Prato – E’ l’omaggio alla grande emozione che prova per l’arte contemporanea e a uno dei pezzi storici dell’artista Cy Twombly, anno 1951, autore dell’opera Myo, che ha spinto lo chef pratese Angiolo Barni a dare il nome al bar bistrot e al ristorante di prossima apertura (inaugurazione 12 ottobre) nel nuovo Centro Pecci.
“Myo Ristorante”, “Myo Bistrot,un connubio di ristorazione vincente, frutto di una esperienza in cucina non solo di tradizione italiana, iniziata in famiglia, a metà degli anni ottanta, seguendo ai fuochi la nonna Maria Elia, ma anche internazionale con gli studi all’estero, in Francia, all’Ecole Des Arts Culinaires, a Lione all’epoca del presidente e docente Paoul Bocuse, seguendo gli insegnamenti dei maestri George Blanc,Quique Dacosta, Roca,tanto per citarne alcuni.

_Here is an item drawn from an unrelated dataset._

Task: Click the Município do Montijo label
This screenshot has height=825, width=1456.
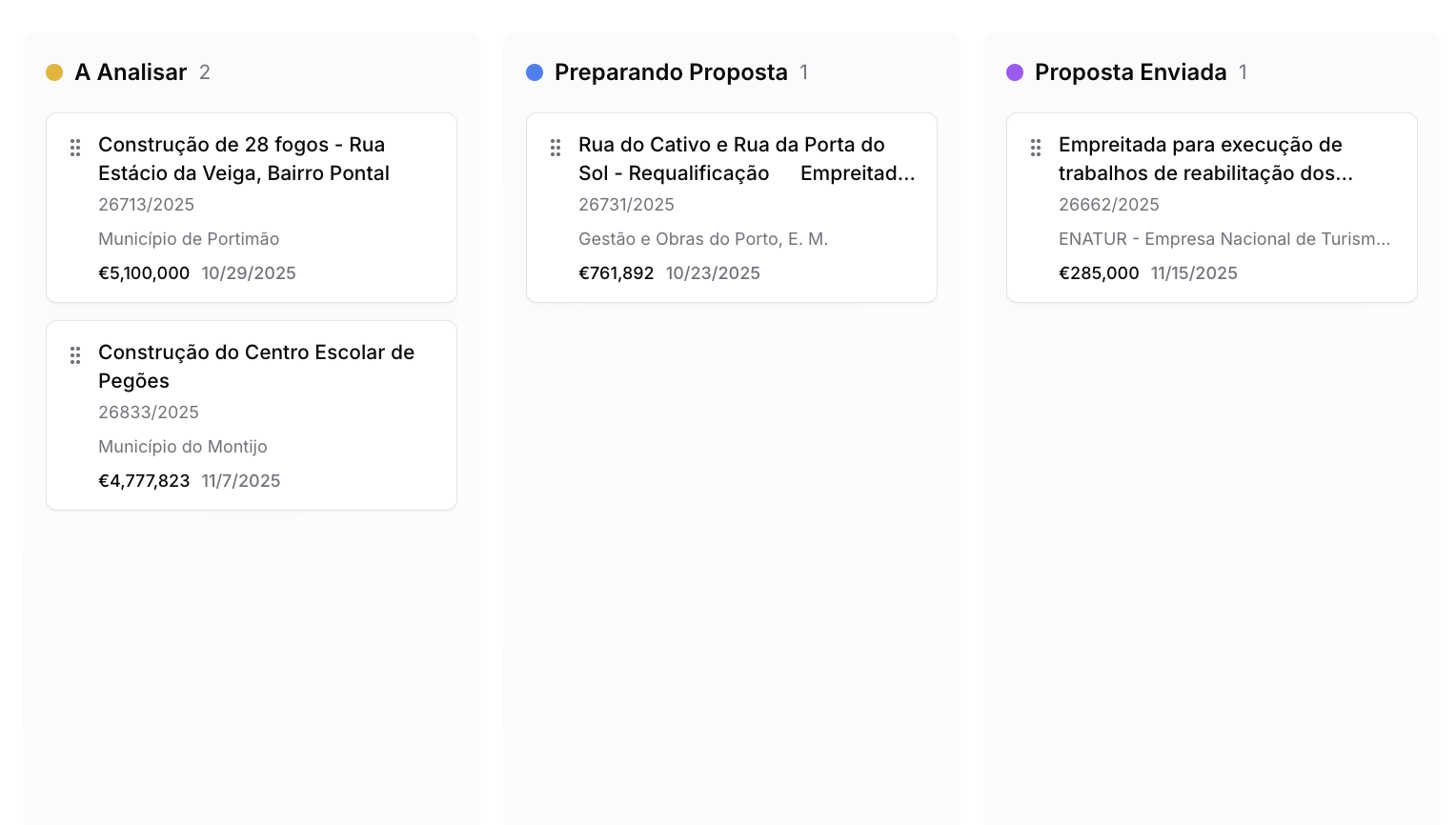Action: (x=183, y=446)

Una carriera in giacca bianca, quella di Barni, che ha visto importanti riconoscimenti come l’opportunità di preparare a Villa La Pietra sulle colline fiorentine, organizzato da New York University, il menù per i noti uomini di Stato, l’americano Bill Clinton, il primo ministro francese Lionel Jospin, e quello britannico Tony Blair, il brasiliano Josè Eduardo Cardoso, il tedesco Gerhard Schröder, una cena-evento, ricordata dallo chef, cui partecipò,oltre agli statisti italiani, anche Roberto Benigni che si fermò molto tempo in cucina.

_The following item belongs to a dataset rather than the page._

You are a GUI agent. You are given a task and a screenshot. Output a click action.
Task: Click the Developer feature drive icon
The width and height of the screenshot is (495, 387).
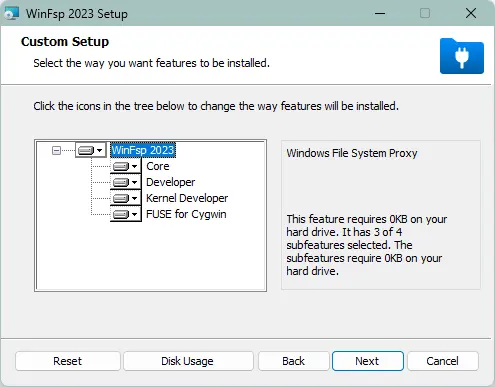[121, 182]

Grazie al suo impegno e alla voglia di sperimentare progetti nuovi, ha contribuito ad avviare due ristoranti, uno a Firenze,”L’Ora d’Aria” , un altro a Milano “Belledonne Bistrot”. “Alla base del mio lavoro”- dice a Stamp Angiolo Barni, c’è la volontà di far bene il proprio mestiere, valutando le novità che il mercato dell’alimentazione propone, senza dimenticare la tradizione; ricerco con passione il sapore dei cibi che all’origine devono essere il più naturali possibile, del territorio circostante, anche se non sono particolarmente interessato al chilometro zero perché, secondo me, alla base di una ricetta ben riuscita c’è la materia prima che deve rispettare i canoni dell’eccellenza.”
“Inoltre”- afferma lo chef, “quando sono ai fuochi, e non sono”, rivela, “un accentratore, perché mi piace lavorare in squadra e ben disposto ad accogliere i suggerimenti di chi sta ai fornelli, è l’impulso che mi spinge a creare nuovi piatti, quel qualcosa che, abbinato alla passione e al cervello, è l’inizio di una nuova proposta che mi deve pienamente soddisfare perché quando la porto in tavola, deve incontrare anche i favori della clientela.”
“È questo un progetto in cui” – conclude lo chef Angiolo Barni -“sono riuscito a dare una precisa identità al mio lavoro: lascio l’Enoteca di via Ferrucci che resterà gastronomia e punto pranzo,affidata alla professionalità di mia sorella Francesca,dedicandomi alle due ristorazioni diverse e complementari nel Centro Pecci, una sfida che a 47 anni mi emoziona”.